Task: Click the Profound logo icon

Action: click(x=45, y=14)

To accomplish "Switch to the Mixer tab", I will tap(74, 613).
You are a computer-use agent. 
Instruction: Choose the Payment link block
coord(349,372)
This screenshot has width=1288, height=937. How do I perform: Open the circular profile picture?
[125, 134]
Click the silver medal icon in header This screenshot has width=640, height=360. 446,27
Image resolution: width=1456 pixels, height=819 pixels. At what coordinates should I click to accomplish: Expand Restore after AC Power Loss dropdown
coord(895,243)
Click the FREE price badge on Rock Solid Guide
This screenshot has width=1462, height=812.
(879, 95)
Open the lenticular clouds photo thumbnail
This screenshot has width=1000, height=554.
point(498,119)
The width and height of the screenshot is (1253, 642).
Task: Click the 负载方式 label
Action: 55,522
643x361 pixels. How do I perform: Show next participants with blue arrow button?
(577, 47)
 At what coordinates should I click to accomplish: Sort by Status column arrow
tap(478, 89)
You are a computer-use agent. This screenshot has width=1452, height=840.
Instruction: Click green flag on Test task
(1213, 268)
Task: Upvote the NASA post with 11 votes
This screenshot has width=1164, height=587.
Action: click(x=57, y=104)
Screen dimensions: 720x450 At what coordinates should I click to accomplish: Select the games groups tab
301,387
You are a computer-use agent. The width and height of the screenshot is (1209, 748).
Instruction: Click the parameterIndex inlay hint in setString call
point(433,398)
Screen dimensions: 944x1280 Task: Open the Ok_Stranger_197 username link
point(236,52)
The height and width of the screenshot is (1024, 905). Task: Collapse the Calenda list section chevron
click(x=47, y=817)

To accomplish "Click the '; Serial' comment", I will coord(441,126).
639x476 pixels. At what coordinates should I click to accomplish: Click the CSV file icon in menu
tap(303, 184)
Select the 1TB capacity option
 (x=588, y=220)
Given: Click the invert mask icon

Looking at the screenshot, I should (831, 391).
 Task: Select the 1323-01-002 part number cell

- GIVEN INSTRUCTION
Rewrite the entries starting at the line that contains "639x476 pixels. At" and ending with the final entry, replacing "icon" with "symbol" and leaving everything else unchanged. Give back only those lines.

- OUTPUT OF THE TASK
639x476 pixels. At what coordinates should I click to accomplish: Click the CSV file symbol in menu
tap(303, 184)
Select the 1TB capacity option
 (x=588, y=220)
Given: Click the invert mask symbol

Looking at the screenshot, I should (831, 391).
 Task: Select the 1323-01-002 part number cell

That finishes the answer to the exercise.